*** Opening of RECORDS SUPPLIED ***
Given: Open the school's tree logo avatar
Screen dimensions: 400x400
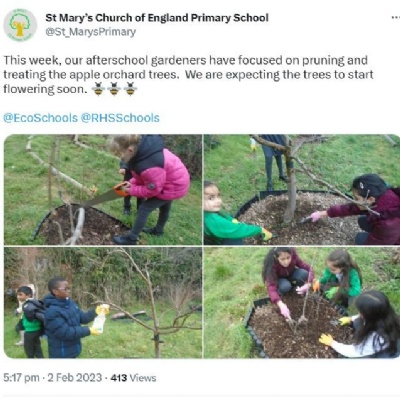Looking at the screenshot, I should (x=20, y=25).
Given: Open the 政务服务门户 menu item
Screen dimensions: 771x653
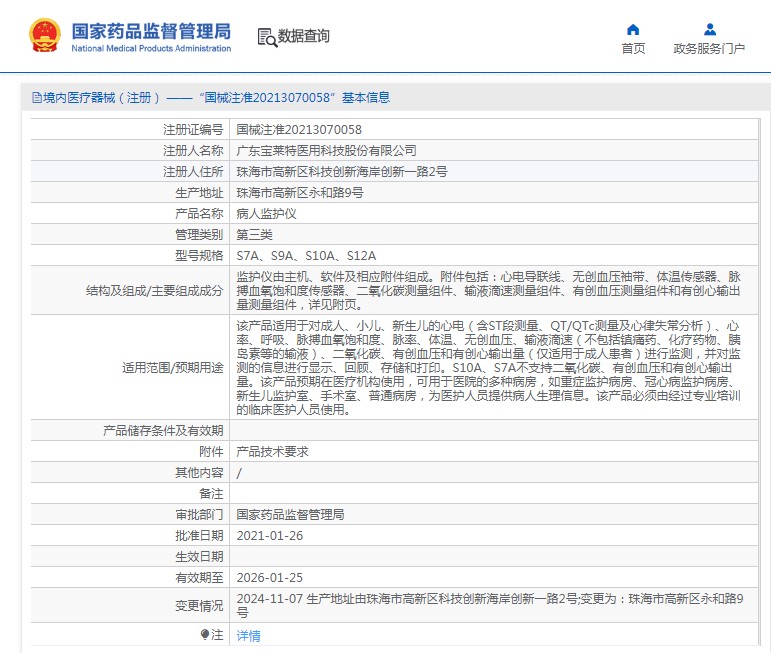Looking at the screenshot, I should tap(709, 48).
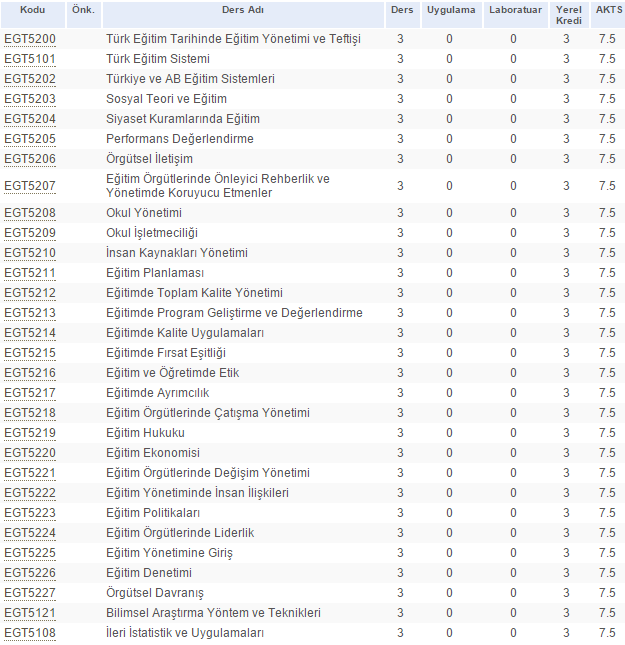The width and height of the screenshot is (625, 645).
Task: Click the EGT5227 course link
Action: click(x=30, y=593)
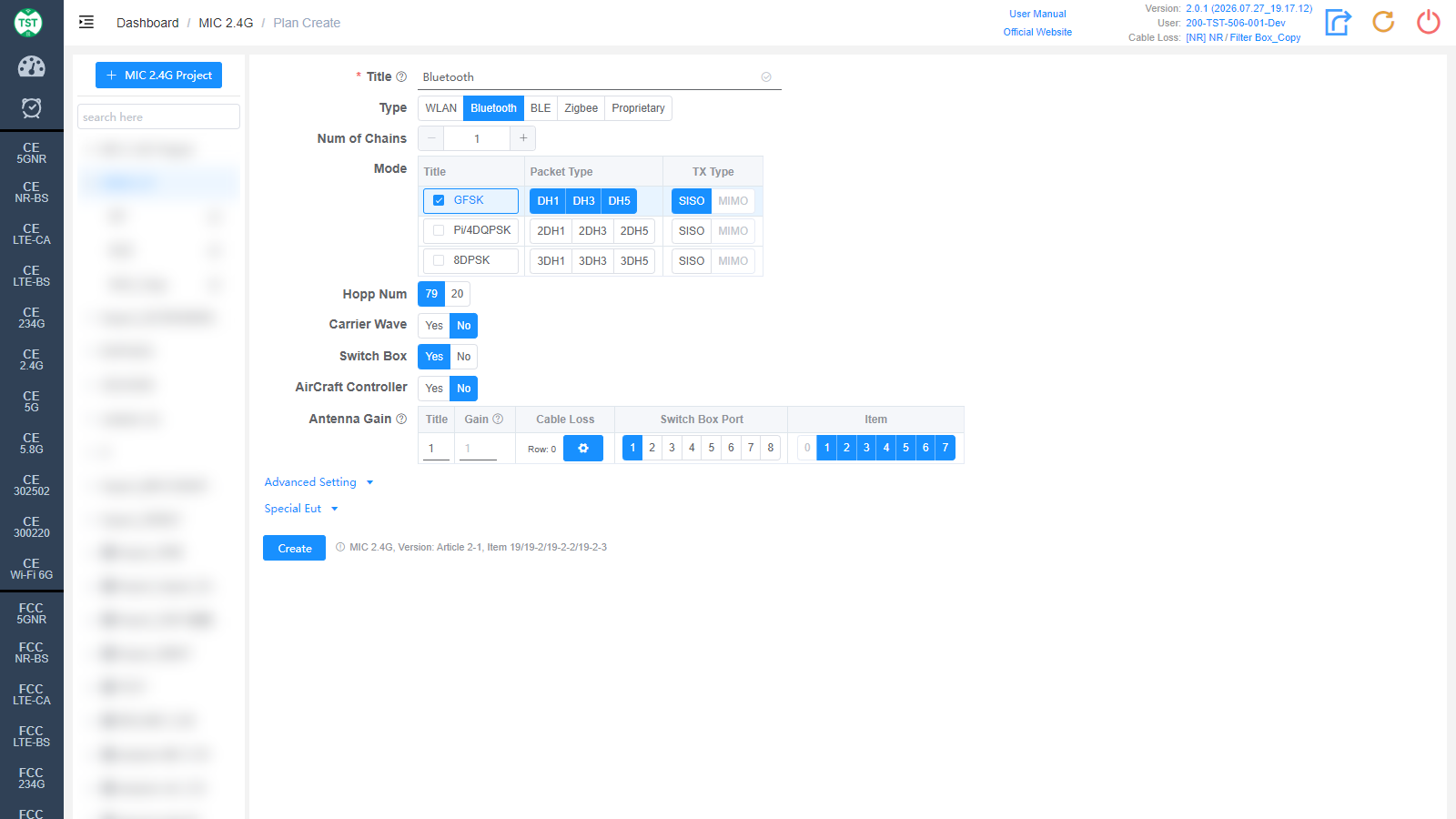1456x819 pixels.
Task: Click the search here input field
Action: pos(159,116)
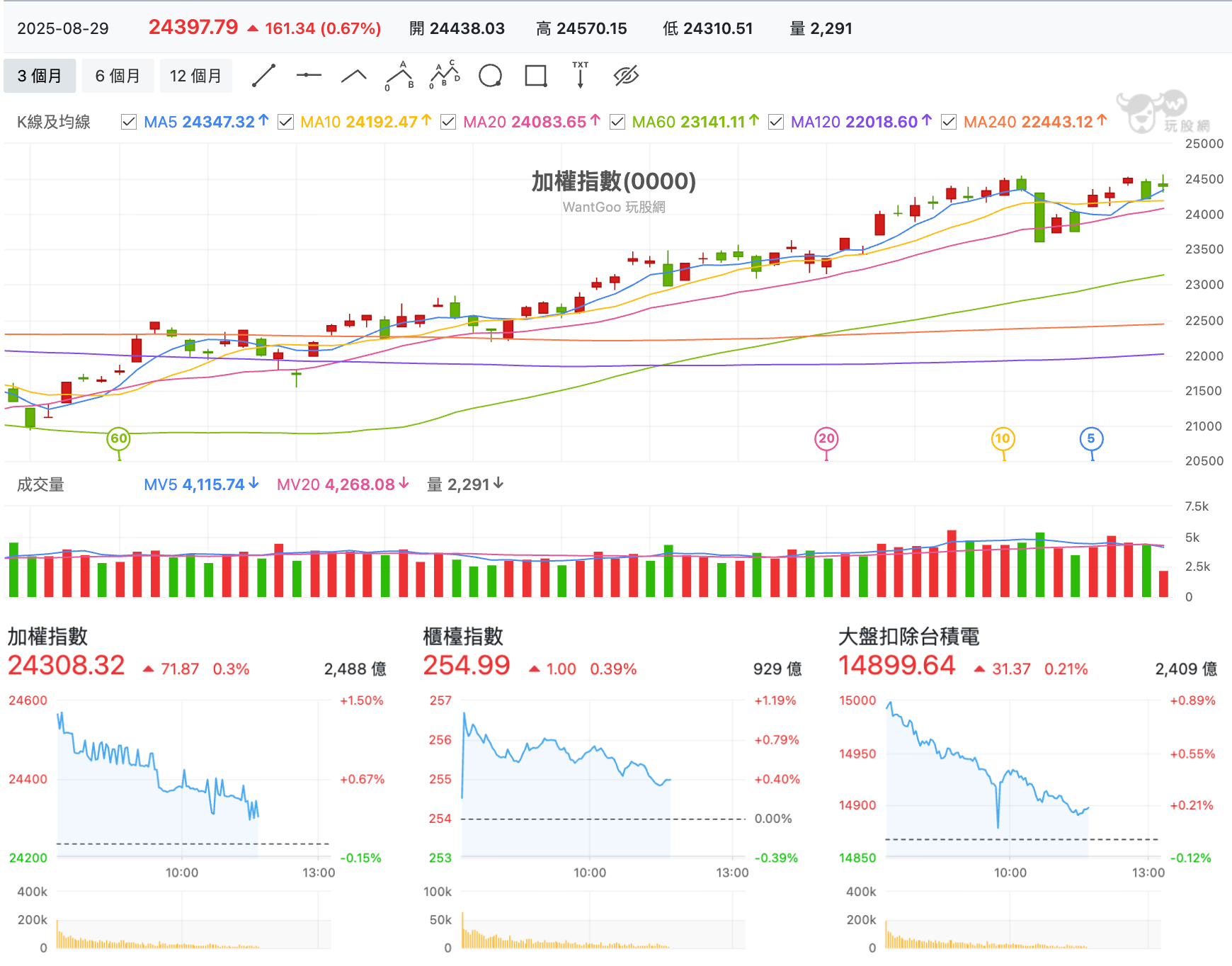The width and height of the screenshot is (1232, 966).
Task: Switch to the 12 個月 range
Action: coord(195,76)
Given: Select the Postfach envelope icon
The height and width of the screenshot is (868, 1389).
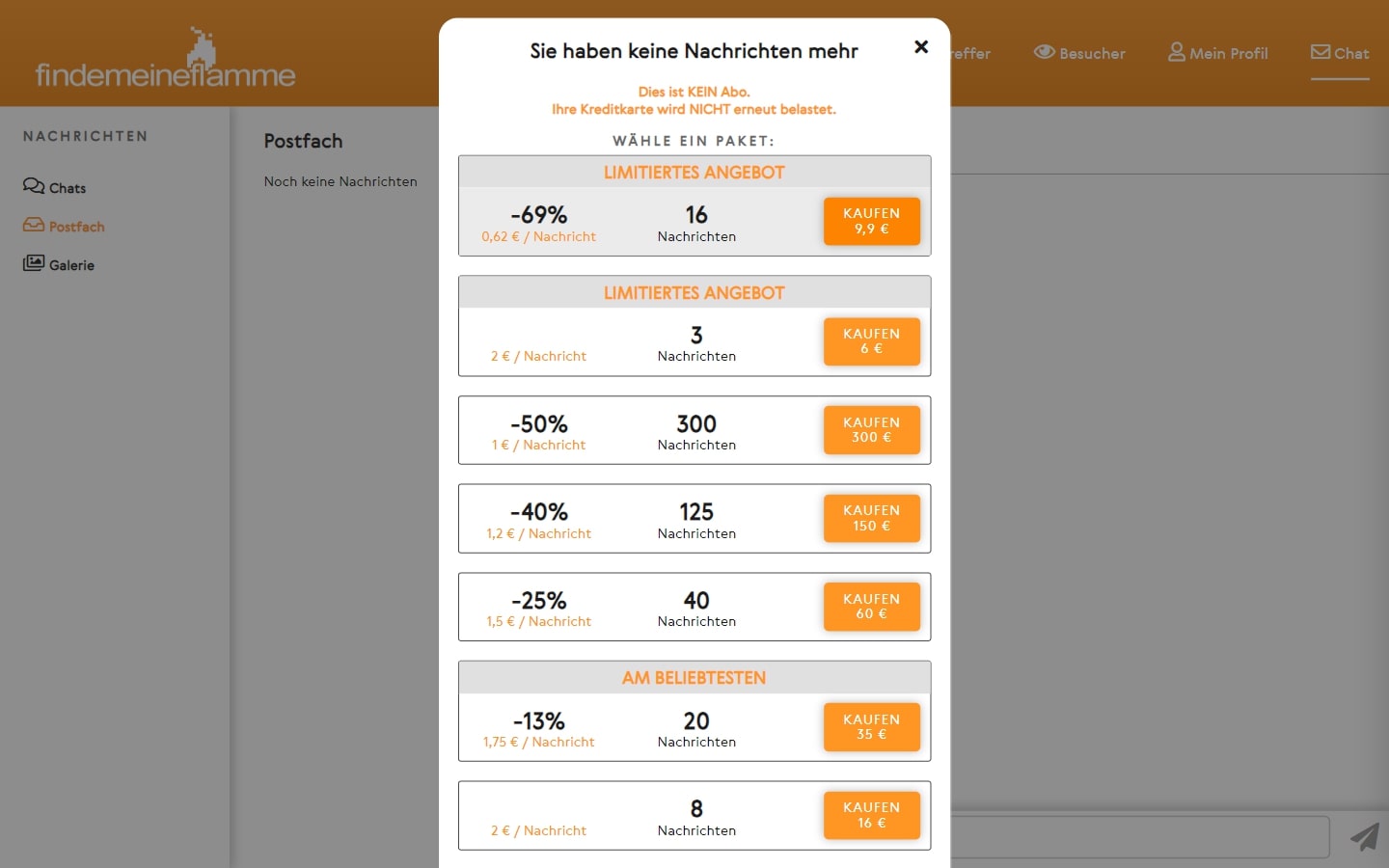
*** Close of RECORDS SUPPLIED ***
§ WORK INSTRUCTIONS: Exclude the pictures and write out exactly the lines from the one holding "Given: Select the Postfach envelope icon" through the end of the entries, inclusive, and only those.

§ ANSWER TO THIS PROBLEM:
Given: Select the Postfach envelope icon
The height and width of the screenshot is (868, 1389).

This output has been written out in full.